La nuit est, comme d'habitude, très courte en refuge, mais elle est bonne et réparatrice en ce qui me concerne. Il n'en va pas de même pour mes deux compagnons, qui se plaignent de mes ronflements et de je ne sais quoi d'autre. Etant donné que je suis préposé au réveil, je me fais donc logiquement régulièrement réveiller par ces deux énergumènes désireux de connaître l'heure. Misère ! A deux heures, nous émergeons. Frontale sur le nez, nous nous rendons dans la salle à manger, déserte. Nous sommes les seuls à tenter le couloir Nord, et nous sommes donc les premiers debout. Enormément d'alpinistes sont là pour faire Gioberney, sommet assez banal, mais très accessible. Ils ne partirons que vers sept heures du matin, et nous pourrons suivre leur procession depuis notre couloir. Une fois n'est pas coutume, notre préparation n'est pas très rapide. Nous prenons le temps de bien déjeuner, de parfaire nos sacs, de nous couvrir, puis nous poussons la porte du refuge et nous enfonçons dans la nuit. Il est trois heures moins cinq. Après dix minutes de marche sur sentier, nous devons désescalader quelques échelles et câbles, pour nous retrouver sur la moraine du glacier. Un quart d'heure plus tard, nous nous arrêtons pour fixer les crampons. Je suis le seul en coques. Max a ses " cuir " habituelles, alors que Matthieu inaugure ses magnifiques Salomon. Nous nous frayons un chemin entre les crevasses, et l'ambiance est au rendez-vous : la nuit englobe un monde féérique, fait de craquements, de grincements, de glace bleue, de sommets sombres, et de solitude. Tout le contraire de " l'alpinisme de masse " que l'on peut rencontrer, surtout à cette période de l'année, dans le massif du Mont Blanc par exemple.

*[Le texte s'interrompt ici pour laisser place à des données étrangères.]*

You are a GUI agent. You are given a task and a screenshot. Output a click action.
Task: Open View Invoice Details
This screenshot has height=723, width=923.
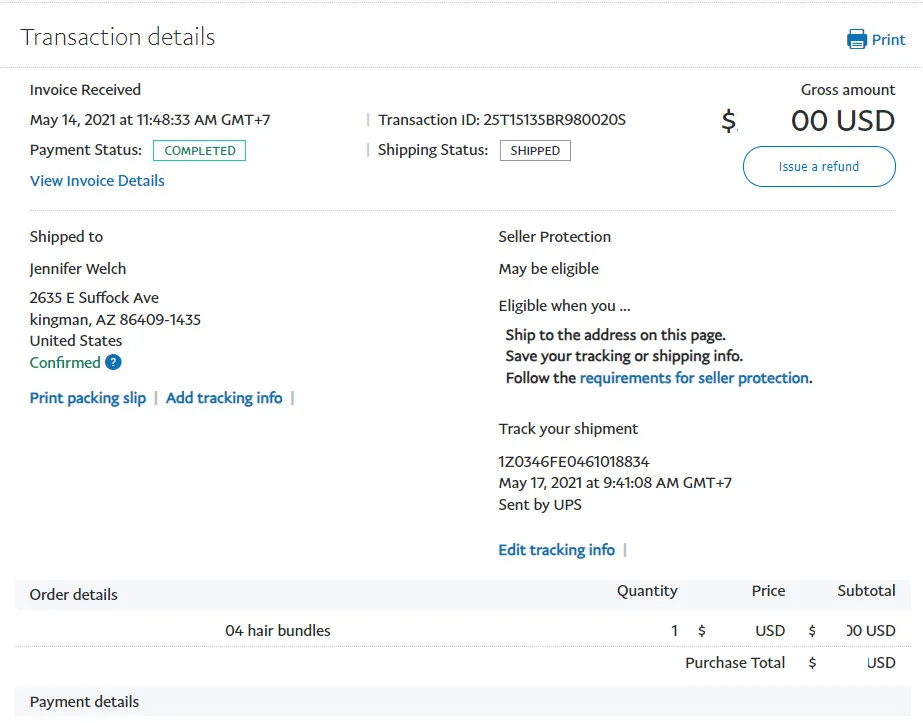point(97,181)
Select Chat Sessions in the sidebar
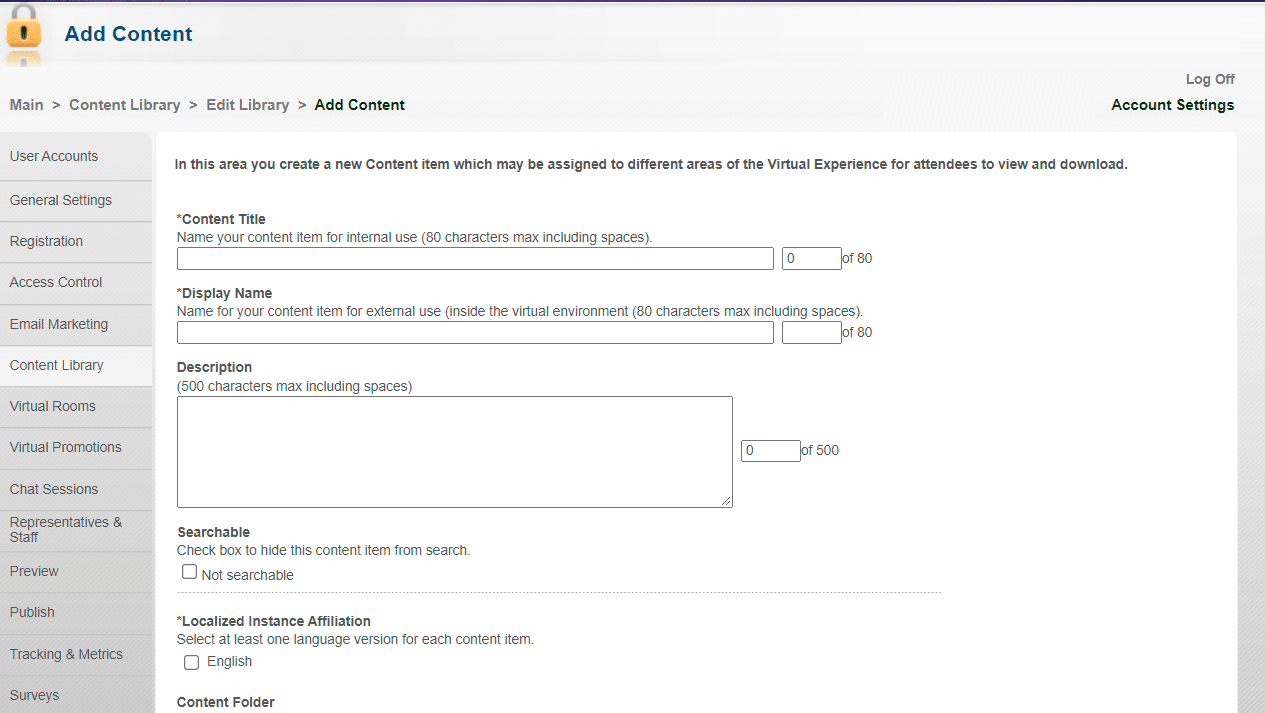Image resolution: width=1265 pixels, height=713 pixels. tap(54, 489)
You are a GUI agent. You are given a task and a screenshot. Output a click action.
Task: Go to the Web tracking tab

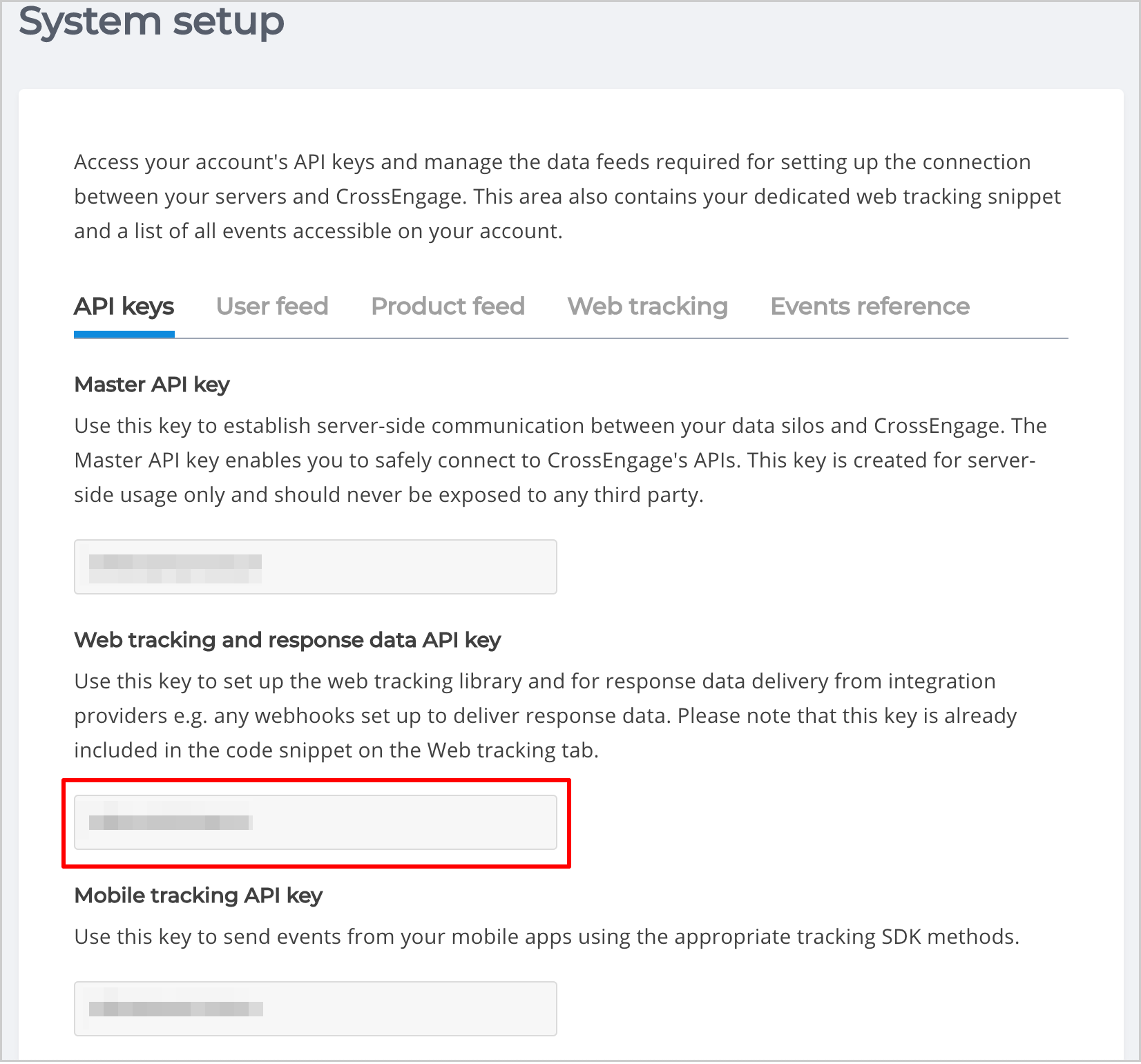point(647,307)
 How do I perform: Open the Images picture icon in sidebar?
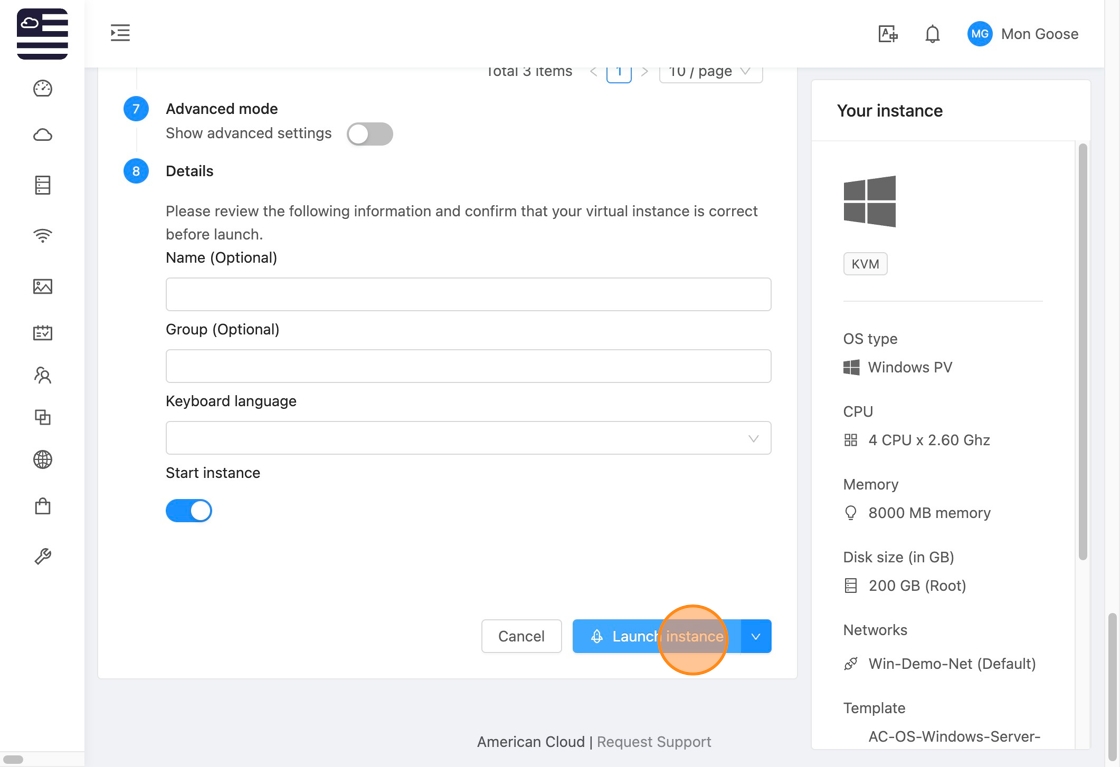pyautogui.click(x=42, y=287)
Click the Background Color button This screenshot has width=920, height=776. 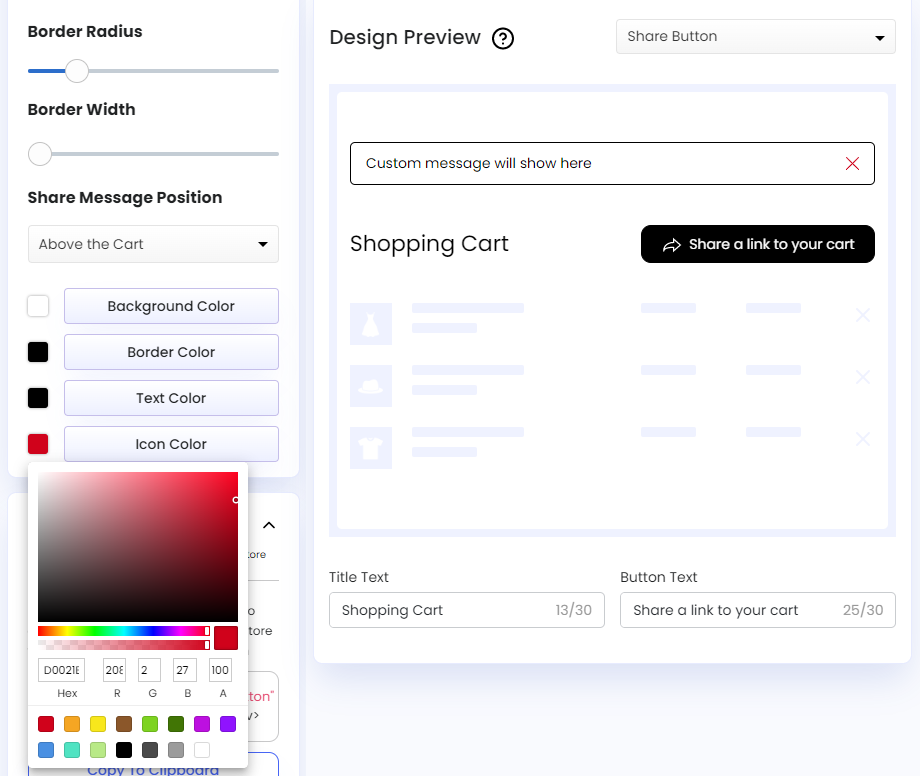pos(170,306)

Bientôt, alors que nous contournons d'énormes séracs par la gauche, nous nous munissons de nos piolets. La pente s'accentue, nous sommes désormais encordés, et notre rythme est tout à fait honorable. J' en veux pour preuve, une déclaration du Bordin qui pense que nous allons un poil trop vite. Quand on connaît ses qualités d'endurance en montagne, on ne peut que reconnaître que nous avancions à bonne allure. En deux heures à peine, nous sommes au pied de la rimaye, qui n'a pas trop mauvaise mine si on l'attaque par l'extrême gauche. Il est presque cinq heures quand Max plante ses Najas dans la glace bleue de cette lèvre béante. Je l'assure avec un relais neige fait de deux pioches, on verra. Bientôt, il s'est affranchi de la difficulté, et je peux le rejoindre. Je m'empresse de m'engager dans les quelques pas de mixte qui me séparent de lui, et j'assure ensuite Matthieu, qui me suit et se joint à nous rapidement. Nous voici maintenant dans le bas du couloir à proprement parler. Pour l'instant, il s'agit de neige, mais nous ne tarderons pas à trouver de la glace pour une bonne partie de l'ascension. Nous décidons de progresser corde tendue. Le couloir s'étale sur environ 350m de long, nous devrions y être assez rapides. Max prend la tête, et nous avançons par à-coups, alternant progression rapide et instants de repos pour nos mollets meurtris. Première surprise :

- " Putain les mecs, ils ont laissé une broche les cons ! " s'exclame La Menace, tout heureux de cette découverte. A trois cent balles le bout, nous ne sommes pas venus pour rien !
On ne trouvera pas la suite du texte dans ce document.